NOTE:  These directives are part of the core feature set of Apache and should be available on any version of Apache.

Usually a stable number of simultaneous child processes is reached, but if the requests are just pouring in (you’ve installed the Pamela Anderson Fan Club page on your site, for example), you might reach the MaxClients limit. At that point, requests will queue into your kernel’s “listen” queue, waiting to get served. If still more pour in, your visitors will eventually see a “connections refused” message. However, this is still preferable to leaving the number of simultaneous processes unlimited, because the server would just launch children with wild abandon and start daemon-spamming, resulting in nobody getting any response from the server at all.
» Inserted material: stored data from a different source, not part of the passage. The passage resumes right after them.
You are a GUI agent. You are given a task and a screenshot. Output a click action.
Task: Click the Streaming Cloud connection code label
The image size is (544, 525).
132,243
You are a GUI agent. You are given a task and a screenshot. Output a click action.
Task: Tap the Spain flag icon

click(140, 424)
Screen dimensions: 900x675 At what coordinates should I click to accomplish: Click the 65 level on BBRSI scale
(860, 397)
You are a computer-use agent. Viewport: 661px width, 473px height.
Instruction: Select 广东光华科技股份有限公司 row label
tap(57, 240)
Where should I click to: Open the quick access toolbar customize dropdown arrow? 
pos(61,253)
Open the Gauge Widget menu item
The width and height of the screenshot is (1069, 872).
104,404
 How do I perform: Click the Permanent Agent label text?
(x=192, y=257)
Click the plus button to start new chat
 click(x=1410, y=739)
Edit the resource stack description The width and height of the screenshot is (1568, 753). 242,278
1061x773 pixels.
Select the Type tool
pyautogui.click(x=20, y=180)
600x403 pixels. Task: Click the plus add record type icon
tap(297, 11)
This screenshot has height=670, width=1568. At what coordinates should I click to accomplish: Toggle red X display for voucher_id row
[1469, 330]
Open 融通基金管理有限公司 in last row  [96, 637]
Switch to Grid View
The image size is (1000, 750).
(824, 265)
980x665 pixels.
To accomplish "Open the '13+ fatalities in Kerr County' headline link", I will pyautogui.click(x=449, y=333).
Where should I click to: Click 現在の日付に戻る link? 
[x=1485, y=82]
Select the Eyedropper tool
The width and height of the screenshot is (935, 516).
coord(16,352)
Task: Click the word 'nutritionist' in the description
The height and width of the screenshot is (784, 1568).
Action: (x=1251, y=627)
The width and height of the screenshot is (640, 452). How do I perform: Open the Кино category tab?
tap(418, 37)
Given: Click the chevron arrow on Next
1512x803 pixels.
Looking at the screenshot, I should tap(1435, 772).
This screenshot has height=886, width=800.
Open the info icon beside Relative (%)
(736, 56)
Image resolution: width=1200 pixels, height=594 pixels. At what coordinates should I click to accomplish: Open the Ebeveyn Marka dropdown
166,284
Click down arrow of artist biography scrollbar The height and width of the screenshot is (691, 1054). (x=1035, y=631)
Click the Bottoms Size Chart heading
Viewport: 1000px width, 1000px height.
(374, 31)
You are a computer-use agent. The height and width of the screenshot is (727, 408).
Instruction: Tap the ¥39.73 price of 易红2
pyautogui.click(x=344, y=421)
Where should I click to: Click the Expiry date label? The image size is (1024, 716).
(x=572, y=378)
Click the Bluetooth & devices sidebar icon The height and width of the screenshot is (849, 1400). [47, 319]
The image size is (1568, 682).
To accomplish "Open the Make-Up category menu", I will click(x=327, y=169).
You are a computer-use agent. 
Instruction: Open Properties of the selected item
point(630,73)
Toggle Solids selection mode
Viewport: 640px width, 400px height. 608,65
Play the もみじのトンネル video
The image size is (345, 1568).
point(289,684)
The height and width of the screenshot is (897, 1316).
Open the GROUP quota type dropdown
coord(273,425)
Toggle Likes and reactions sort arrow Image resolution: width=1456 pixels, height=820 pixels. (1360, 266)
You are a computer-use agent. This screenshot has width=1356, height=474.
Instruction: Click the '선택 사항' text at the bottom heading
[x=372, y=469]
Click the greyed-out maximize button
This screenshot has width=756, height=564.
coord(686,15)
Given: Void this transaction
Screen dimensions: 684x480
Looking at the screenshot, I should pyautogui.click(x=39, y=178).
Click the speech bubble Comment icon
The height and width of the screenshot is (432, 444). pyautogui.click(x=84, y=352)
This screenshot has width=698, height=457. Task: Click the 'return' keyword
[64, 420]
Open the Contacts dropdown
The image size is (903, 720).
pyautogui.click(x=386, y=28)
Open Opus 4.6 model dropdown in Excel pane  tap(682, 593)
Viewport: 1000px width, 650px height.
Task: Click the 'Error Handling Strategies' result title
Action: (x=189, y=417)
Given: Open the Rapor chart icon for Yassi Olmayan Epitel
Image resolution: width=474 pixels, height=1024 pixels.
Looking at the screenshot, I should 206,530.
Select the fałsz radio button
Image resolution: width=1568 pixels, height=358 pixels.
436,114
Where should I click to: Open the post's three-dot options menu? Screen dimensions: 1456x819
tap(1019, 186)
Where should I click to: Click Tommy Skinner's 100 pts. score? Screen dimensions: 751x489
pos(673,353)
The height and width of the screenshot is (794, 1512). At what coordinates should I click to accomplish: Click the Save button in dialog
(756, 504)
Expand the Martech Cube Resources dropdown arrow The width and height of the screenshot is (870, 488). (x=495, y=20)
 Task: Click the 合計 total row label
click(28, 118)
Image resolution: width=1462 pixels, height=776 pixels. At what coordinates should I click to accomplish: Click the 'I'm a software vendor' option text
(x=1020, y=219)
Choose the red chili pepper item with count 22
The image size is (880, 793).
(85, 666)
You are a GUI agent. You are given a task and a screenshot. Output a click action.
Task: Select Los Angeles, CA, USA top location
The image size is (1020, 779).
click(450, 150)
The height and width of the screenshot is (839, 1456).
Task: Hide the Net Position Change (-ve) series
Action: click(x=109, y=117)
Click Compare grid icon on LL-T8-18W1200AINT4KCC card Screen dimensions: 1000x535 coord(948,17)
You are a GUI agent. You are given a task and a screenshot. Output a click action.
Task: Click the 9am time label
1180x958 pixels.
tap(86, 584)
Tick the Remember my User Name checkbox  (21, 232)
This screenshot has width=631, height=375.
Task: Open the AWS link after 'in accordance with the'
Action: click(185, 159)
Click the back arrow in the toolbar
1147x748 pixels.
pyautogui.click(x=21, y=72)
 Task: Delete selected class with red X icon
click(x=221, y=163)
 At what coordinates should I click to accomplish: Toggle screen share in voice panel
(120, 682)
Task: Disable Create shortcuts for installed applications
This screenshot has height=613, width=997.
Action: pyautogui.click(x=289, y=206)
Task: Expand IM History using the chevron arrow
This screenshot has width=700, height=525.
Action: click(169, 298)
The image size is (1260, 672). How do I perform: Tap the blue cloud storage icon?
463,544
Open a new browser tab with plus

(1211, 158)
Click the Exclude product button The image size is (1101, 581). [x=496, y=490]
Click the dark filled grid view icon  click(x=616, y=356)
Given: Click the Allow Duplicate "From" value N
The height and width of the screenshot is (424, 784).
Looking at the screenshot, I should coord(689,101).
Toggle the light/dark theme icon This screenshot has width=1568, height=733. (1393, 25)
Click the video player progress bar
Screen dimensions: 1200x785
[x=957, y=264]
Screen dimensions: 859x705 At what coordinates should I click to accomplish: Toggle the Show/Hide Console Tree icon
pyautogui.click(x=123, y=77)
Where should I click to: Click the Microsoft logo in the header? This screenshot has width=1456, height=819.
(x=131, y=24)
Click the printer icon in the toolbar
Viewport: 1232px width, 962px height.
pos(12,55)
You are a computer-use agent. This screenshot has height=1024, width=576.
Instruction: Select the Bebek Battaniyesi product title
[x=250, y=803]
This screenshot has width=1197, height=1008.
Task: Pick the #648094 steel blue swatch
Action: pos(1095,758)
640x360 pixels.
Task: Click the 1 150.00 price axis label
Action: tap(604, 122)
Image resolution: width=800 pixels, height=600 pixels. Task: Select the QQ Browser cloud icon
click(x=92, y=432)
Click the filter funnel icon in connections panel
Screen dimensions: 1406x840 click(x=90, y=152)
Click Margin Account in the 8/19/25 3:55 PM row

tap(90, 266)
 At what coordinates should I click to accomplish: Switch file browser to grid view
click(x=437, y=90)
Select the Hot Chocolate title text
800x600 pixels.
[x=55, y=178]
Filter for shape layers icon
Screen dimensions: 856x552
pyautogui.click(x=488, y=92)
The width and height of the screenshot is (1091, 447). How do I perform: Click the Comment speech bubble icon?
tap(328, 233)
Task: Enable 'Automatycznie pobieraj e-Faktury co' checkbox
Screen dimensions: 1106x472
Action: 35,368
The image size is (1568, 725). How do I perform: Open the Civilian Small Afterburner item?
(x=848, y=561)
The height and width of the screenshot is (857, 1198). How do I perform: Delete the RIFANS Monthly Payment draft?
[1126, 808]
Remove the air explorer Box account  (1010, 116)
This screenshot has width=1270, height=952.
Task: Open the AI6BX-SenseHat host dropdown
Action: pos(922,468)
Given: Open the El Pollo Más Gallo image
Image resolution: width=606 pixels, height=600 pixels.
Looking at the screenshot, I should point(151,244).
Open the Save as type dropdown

It’s recommended that you don’t adjust MaxClients, because 150 is a good number for most systems. However, you might be itching to see how many requests you can handle with that sixteen-multiprocessor Sun Enterprise 10000 with two gigabytes of RAM; in that case, setting MaxClients much higher makes sense. On the opposite end of the spectrum, you might be running the Web server on a machine with limited memory or CPU resources, and you might want to make sure that Apache doesn’t consume all resources at the cost of possibly not being able to serve all requests that come to your site. In that context, setting MaxClients lower makes sense.

Using the Scoreboard File

Because the multiprocess model described in the preceding section required some decent communication between the parent and child processes, the most cross-platform method of performing that communication was chosen. This is a scoreboard file, where each child had a chunk of space in the file to which it was authorized to write. The parent httpd process watched that file to get a status report and make decisions about whether to launch more child processes or kill idle processes.

At first, this file was located in the /tmp directory. However, because of problems with Linux setups that regularly clear out /tmp directories (causing the server to go haywire), the scoreboard file has since been moved into the /var/log/ directory. You can configure where the scoreboard file goes exactly with a ScoreBoardFile directive.